At Booking.com, we have a constant flow of events coming from various applications and internal subsystems. This critical data needs to be stored for real-time, medium and long term analysis. Events are schema-less, making it difficult to use standard analysis tools.This presentation will explain how we built a storage and analysis solution based on Riak. The talk will cover: data aggregation and serialization, Riak configuration, solutions for lowering the network usage, and finally, how Riak's advanced features are used to perform real-time data crunching on the cluster nodes.
- present a real use case of Riak, used here in an unusual situation.
- from the problem description to making the solution future-proof, explain the architecture choices
- give a list of steps to find the right distributed database
- make the case that turn-key solutions are not great, we always need hackability
- show some code in fun languages: Erlang and Perl (and maybe Elixir)

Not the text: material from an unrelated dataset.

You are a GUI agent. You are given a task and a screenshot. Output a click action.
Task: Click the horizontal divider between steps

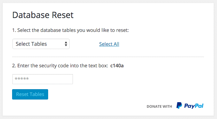[108, 57]
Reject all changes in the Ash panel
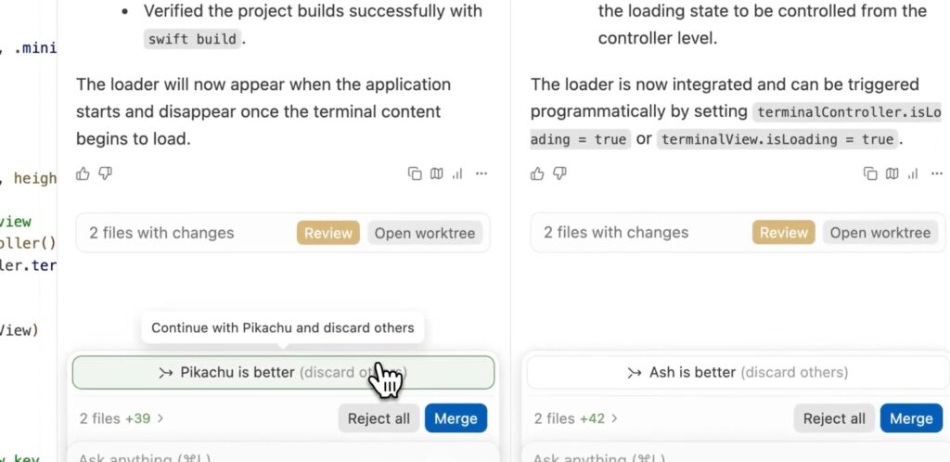 coord(834,418)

- intermediate software engineers that understand the challenge of big data, realtime analytics and distributed systems.
Developers will be happy to see some (only a bit of easy) Erlang and Perl code. Architects will understand what challenge we were facing, why we went with our solution, what it can bring to them and what are the alternatives. Sales/Marketing guys will be bored and won't understand (that's on purpose).

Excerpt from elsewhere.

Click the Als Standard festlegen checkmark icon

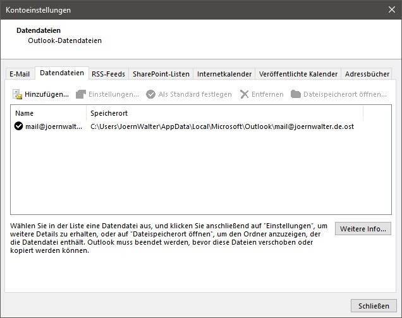tap(150, 94)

Damien Krotkine is a software engineer at Booking.com (world’s leading online hotel and accommodation reservations company). He currently works on the events subsystem, where he helps gathering, storing, managing and analyzing billions of events each day in real-time. Previously, he has been working in various fields like Linux Distribution, e-commerce, online real-time advertising. He's an active member of the Perl community, maintaining some NoSQL related modules ( Redis driver, Riak client, Bloomd client ... ). He likes distributed systems, Erlang, Elixir, Perl, and everything BigData related.